Sono Sion a gardé la trame principale en la traitant de façon originale à la manière d’une comédie musicale ‘hip hop’, la majorité des dialogues du film sont donc rappés, mais pas dansés. Les acteurs sont pour la plupart des non professionnels de la comédie mais de vrais rappeurs dans la vie. En résulte un film résolument surprenant sur la forme mais qui risque probablement de faire fuir ceux qui sont insensibles à cette musique.

Sono Sion aime la provocation, Tokyo Tribe sera un festival en la matière : sexe, ultra violence, vulgarité, grotesque, tant de raisons de ressortir du film dérouté avec l’impression d’avoir été immergé dans un univers oscillant entre Fight club, Orange mécanique, et Tex Avery !

Mais étrangement c’est pour ces mêmes raisons que Tokyo Tribe risque bien de faire date. Sono Sion, sous couverture de réaliser un film de divertissement absurde, démontre une nouvelle fois tout son savoir-faire implacable, son goût pour le mélange des genres, son sens inspiré de la mise en scène, tout en décrivant (sous couverture) une société en totale déliquescence.

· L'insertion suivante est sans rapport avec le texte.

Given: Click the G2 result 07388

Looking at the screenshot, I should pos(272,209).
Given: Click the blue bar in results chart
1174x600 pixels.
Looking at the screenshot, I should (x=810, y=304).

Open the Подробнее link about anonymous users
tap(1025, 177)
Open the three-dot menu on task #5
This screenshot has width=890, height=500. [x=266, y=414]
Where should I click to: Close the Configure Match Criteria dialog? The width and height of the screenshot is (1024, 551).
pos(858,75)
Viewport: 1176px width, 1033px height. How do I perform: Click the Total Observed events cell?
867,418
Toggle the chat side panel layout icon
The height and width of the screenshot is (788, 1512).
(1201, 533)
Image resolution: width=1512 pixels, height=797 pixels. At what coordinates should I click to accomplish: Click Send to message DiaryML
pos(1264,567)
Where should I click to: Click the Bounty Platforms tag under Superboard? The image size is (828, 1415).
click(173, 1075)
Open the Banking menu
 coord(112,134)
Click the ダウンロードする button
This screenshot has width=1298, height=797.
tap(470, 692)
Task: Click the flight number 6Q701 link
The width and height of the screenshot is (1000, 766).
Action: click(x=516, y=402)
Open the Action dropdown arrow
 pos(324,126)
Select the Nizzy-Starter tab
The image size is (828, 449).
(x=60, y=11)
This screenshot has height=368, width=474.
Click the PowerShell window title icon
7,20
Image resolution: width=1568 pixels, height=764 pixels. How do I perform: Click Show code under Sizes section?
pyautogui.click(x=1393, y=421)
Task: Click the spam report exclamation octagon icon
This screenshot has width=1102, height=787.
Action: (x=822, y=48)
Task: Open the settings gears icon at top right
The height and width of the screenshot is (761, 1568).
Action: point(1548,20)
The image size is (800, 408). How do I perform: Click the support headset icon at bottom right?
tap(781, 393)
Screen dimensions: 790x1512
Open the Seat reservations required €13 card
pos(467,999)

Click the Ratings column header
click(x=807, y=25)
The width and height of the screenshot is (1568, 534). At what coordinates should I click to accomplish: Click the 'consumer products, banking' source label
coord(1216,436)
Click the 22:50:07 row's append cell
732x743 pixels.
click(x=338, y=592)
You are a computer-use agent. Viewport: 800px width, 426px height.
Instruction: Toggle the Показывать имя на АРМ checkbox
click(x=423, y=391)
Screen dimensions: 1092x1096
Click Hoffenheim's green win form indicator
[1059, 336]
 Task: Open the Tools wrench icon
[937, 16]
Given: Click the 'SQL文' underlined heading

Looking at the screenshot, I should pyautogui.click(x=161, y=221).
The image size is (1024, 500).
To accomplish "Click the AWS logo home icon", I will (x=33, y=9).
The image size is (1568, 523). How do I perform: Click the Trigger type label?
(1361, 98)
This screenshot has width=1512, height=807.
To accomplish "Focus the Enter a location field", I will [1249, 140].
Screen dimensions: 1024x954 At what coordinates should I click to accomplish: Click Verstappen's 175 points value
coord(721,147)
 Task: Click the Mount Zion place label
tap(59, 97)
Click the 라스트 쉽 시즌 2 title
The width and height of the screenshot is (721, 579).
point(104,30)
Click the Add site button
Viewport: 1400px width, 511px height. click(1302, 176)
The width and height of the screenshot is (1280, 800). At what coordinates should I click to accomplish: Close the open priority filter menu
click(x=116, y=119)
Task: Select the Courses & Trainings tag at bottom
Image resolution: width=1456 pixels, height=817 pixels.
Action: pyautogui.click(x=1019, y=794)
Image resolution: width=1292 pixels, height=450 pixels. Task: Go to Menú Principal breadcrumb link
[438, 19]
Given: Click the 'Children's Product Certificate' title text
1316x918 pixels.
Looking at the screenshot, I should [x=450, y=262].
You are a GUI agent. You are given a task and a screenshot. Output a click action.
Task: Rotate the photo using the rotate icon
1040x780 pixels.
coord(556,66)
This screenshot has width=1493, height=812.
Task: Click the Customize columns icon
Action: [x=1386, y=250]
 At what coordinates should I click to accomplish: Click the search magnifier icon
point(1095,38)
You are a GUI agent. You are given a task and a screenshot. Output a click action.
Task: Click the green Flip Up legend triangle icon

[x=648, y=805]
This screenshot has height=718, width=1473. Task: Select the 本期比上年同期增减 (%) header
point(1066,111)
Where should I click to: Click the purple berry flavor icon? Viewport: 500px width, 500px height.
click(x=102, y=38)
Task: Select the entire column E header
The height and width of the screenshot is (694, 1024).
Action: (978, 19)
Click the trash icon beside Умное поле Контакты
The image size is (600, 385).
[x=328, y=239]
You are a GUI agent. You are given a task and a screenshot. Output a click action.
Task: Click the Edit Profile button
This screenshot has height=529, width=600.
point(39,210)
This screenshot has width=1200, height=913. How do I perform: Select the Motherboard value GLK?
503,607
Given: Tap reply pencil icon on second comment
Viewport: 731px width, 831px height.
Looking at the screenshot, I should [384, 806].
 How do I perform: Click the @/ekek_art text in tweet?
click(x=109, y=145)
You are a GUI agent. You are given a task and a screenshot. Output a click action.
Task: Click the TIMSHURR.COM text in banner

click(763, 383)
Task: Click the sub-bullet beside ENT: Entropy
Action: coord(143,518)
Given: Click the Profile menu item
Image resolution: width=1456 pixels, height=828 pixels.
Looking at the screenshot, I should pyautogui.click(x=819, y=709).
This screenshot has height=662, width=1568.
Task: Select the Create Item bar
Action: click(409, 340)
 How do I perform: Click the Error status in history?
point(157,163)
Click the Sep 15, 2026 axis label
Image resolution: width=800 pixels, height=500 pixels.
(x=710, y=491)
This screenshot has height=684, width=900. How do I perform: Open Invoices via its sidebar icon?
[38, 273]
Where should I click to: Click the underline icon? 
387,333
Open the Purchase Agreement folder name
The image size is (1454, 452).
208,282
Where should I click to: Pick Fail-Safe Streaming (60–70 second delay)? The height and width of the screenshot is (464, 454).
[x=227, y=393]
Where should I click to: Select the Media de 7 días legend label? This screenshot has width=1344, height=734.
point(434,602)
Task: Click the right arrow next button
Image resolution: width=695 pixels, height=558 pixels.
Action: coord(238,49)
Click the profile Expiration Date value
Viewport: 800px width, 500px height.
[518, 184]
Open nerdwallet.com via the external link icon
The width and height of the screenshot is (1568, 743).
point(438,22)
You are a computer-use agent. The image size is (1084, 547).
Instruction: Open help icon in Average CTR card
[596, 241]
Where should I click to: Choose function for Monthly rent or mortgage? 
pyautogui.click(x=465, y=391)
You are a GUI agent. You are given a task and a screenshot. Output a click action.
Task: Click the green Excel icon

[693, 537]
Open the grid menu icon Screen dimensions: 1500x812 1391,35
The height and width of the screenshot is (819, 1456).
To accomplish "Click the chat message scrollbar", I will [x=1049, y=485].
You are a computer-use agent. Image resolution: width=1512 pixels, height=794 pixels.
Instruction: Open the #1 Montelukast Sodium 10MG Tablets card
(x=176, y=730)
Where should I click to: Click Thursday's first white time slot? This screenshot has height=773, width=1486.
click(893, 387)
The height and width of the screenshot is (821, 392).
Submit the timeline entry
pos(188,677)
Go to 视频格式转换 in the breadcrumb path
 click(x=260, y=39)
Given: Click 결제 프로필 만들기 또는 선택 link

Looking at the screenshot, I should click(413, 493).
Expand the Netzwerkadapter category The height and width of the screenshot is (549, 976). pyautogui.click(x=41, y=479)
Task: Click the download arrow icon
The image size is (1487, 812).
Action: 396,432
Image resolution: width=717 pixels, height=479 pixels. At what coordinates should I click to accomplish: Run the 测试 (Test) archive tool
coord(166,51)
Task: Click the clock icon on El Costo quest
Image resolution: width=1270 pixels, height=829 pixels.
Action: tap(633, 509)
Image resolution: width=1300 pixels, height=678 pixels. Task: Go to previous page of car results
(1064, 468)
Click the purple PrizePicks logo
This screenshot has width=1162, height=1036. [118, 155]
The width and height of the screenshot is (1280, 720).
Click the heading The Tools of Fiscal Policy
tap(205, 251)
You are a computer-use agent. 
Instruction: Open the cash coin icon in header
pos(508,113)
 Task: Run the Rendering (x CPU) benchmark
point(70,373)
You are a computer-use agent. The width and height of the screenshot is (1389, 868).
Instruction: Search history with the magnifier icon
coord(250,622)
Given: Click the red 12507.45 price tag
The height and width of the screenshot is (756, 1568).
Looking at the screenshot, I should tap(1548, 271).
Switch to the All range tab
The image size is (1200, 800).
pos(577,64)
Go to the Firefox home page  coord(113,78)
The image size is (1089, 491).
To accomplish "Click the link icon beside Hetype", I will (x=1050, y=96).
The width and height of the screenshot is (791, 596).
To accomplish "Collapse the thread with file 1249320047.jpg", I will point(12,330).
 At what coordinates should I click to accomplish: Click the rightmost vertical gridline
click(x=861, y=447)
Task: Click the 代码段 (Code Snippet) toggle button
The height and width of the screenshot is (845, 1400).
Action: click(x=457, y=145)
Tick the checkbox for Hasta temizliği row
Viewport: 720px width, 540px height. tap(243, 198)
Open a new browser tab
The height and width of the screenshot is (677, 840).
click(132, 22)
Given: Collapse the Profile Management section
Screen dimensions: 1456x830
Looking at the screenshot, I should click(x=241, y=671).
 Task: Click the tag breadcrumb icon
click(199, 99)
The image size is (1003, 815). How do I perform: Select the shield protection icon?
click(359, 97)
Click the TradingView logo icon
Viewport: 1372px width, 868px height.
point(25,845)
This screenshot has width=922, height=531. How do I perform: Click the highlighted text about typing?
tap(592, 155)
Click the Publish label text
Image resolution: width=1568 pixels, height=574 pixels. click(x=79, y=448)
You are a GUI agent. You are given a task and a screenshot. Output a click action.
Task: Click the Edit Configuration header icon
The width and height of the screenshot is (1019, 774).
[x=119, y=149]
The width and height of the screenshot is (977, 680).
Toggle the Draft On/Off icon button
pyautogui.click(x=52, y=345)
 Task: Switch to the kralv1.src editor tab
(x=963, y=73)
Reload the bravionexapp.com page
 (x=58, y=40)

Le Tokyo du film reste avant tout une fantaisie, une sorte de cauchemar d’anticipation où les différents quartiers de la ville se font la guerre, où l’ordre n’a plus sa place, où seule la violence règne. Tokyo étant une des villes les plus sûres du monde, ce Tokyo version Tribe ressemble à un parc d’attractions de l’ultra violence, devenant le terrain de jeu de Sono Sion lui permettant toutes les excentricités. Pour exemple, dans le repaire d’un gang, on trouvera une pièce avec des meubles humains en petites tenues rappelant les sculptures de femmes nues d’Orange mécanique de Stanley Kubrick. Mais cette réminiscence visuelle ne se veut pas qu’une simple référence, dans le film de Sion, ces esclaves/sculptures s’animent pour décharger leur violence sur un membre d’un gang adverse. A l’exemple de ce décor exultant de brutalité, la violence dans Tokyo Tribe devient un mode d’expression naturel dans un monde où il n’y a plus aucun repère sociétal. La première scène du film le démontre : une policière se faisant agresser sexuellement sans que ses collègues ne viennent l’aider…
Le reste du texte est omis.